Libération: Par CHOWRA MAKAREMI (Anthropologue, chargée de recherches au CNRS) – En février, la République islamique fêtait le 34e anniversaire de la révolution iranienne de 1979, tandis que les Etats-Unis célébraient leur propre vision des événements : Michelle Obama remettait l’oscar du meilleur film à Argo de Ben Affleck. Le long métrage met en scène la prise d’otages de l’ambassade américaine en 1979, tandis que, dans les rues de Téhéran, une foule fanatique, hommes à barbe et femmes en tchador, porte Khomeiny à la tête d’un régime islamique. Or l’ironie est que cette histoire de la révolution, clairement hostile à la République islamique, ne fait que renforcer le mythe que ce régime se donne de sa propre naissance.
Premièrement, la révolution iranienne, dans sa phase insurrectionnelle, de 1978 et 1979, a été largement dirigée par la classe moyenne et les étudiants regroupés en diverses organisations de gauche. Des historiens comme Ervand Abrahamian (Columbia University, New York) ou Amir Arjomand (Stony Brook University New York) ont montré comment l’incapacité de la gauche et de la classe moyenne à traduire cette victoire insurrectionnelle en ressource et en victoire politiques ont signé la transformation de la révolution iranienne en une république islamique, à travers toute une phase de stabilisation institutionnelle et de jeux politiques dominés par Khomeiny. Le renversement de l’ancien régime du chah, soulignent ces auteurs, a préexisté au projet d’un islam politique : celui-ci n’était en aucun cas la cause de la révolution, ni son objectif. Ce n’est que dans un second temps que le projet politique de Khomeiny s’est imposé, à travers une mainmise sur l’appareil d’Etat, la guerre avec l’Irak et un régime de terreur.
Il est donc essentiel de bien saisir ceci : la forme que prend l’Etat islamique après la révolution ne préexiste pas au processus révolutionnaire, mais se négocie et se décide à travers lui, comme le montre encore le sociologue Farhad Khosrokhavar (EHESS, Paris). Ce deuxième point est peut-être plus simple à comprendre pour nous autres qui nous souvenons de janvier 2011 en Tunisie et en Egypte et suivons, depuis lors, le devenir politique de ces insurrections révolutionnaires.

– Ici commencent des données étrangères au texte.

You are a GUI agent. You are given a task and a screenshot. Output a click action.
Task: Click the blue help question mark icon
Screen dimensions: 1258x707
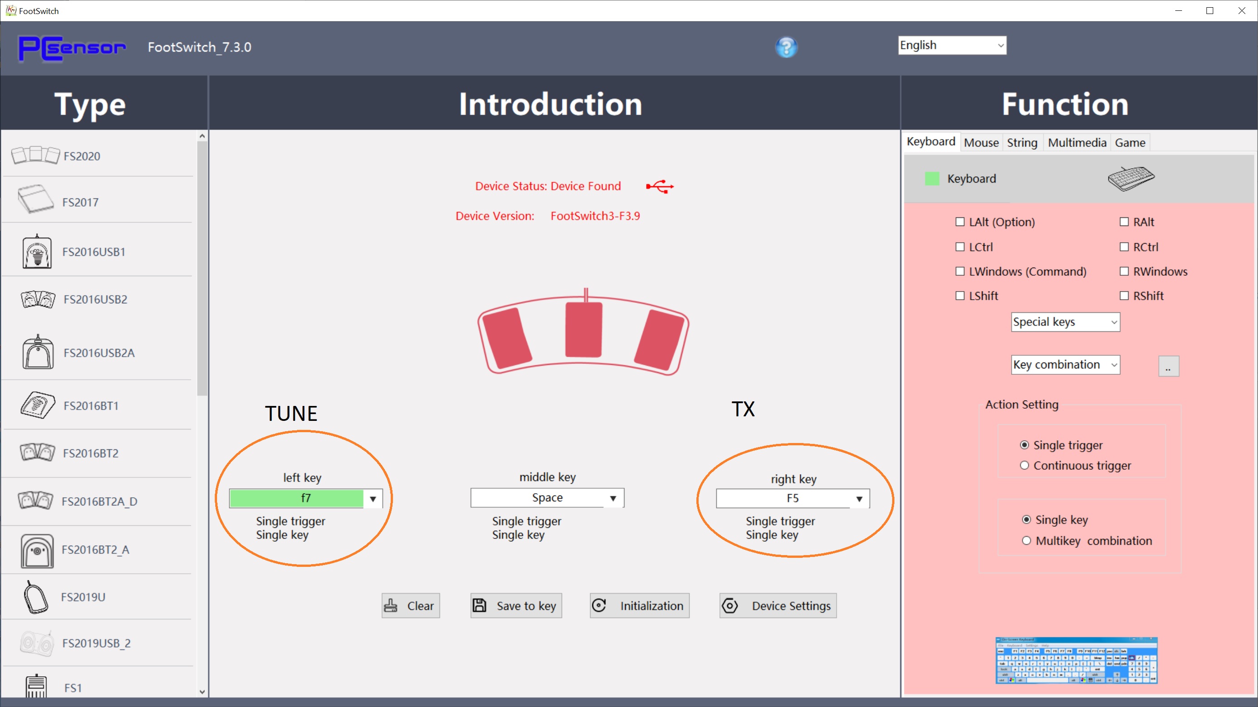tap(786, 47)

Le troisième point, essentiel, est la relation entre violence et révolution : la violence n’explose pas durant la phase insurrectionnelle, mais après la stabilisation institutionnelle et politique du régime républicain, soit deux années après la révolution. La violence révolutionnaire n’est pas une violence insurrectionnelle mais une violence administrative, juridique et policière à travers laquelle s’institue le dispositif du nouvel Etat islamique. Les années d’arbitraire et de terreur après 1981 sont d’une rare violence. Plusieurs milliers d’opposants (près de 20 000 cas sont recensés à cette date) ont disparu sous la torture, à travers les exécutions ou les massacres. Cette violence, restée plaie ouverte, a tracé des cercles de silence et de peur par lequel l’Etat théocratique griffe au plus intime des individus et assoit son pouvoir sur une société scarifiée, divisée.

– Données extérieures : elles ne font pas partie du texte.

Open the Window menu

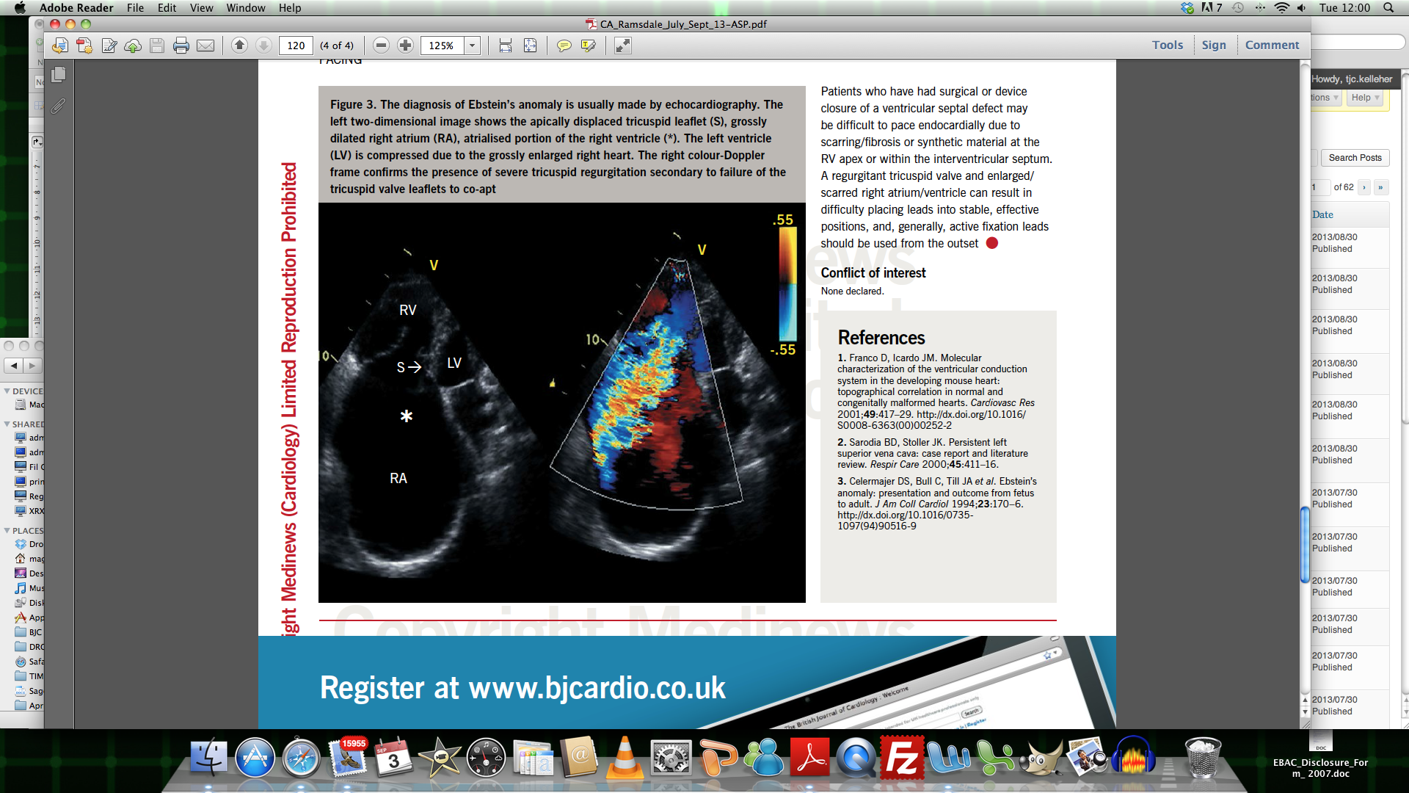[x=245, y=8]
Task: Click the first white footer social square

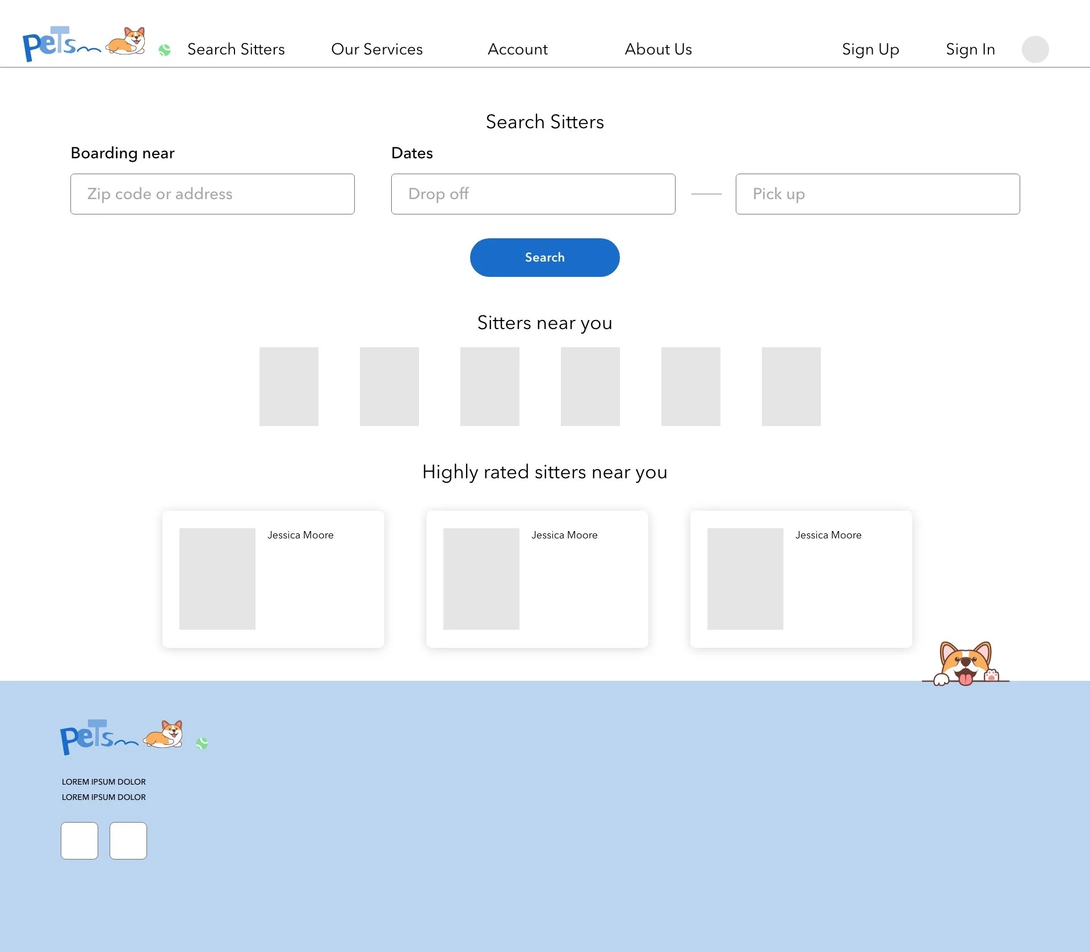Action: (x=79, y=841)
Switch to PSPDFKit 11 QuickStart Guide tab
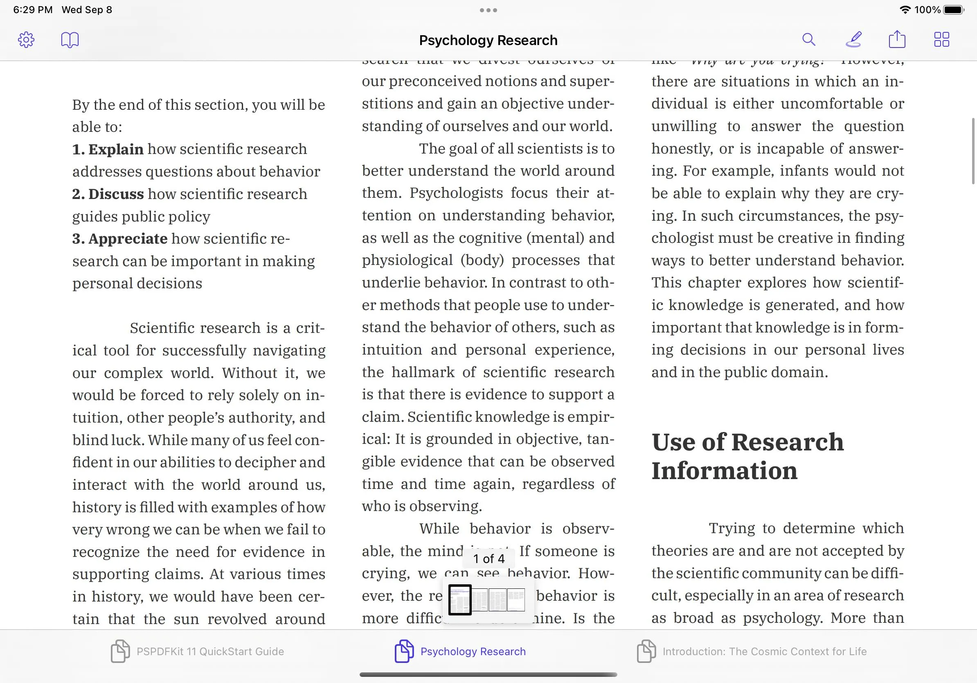The width and height of the screenshot is (977, 683). click(x=210, y=651)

Ces observations, peut-être ces trois leçons du laboratoire iranien, renvoient à des expériences et des enjeux très actuels aux lendemains des révolutions arabes. Elles réfutent également l’histoire établie et désormais oscarisée de la «révolution islamique». Car cette histoire est celle des vainqueurs, des multiples vainqueurs. Elle reprend une vision idéologique par laquelle la République islamique fonde sa légitimité populaire et révolutionnaire. Et creuse les lignes de partage entre «eux» et «nous». Ce sont sur ces lignes de partage, sur le ressentiment créé en Iran par le dédain, l’ignorance et les préjugés dans le regard posé sur ce pays et sa révolution que s’assoit aujourd’hui l’Etat islamique.
Ainsi, la révolution de 1979 n’était pas islamique, mais la république qui en est née l’est devenue. Il n’est pas anodin que la Constitution islamique ait été adoptée au cours même de la prise d’otages de l’ambassade américaine : de nombreux observateurs ont souligné comment ce moment mondial de la politique spectacle a utilement fait écran aux enjeux réels (quel régime constitutionnel voulons-nous ?).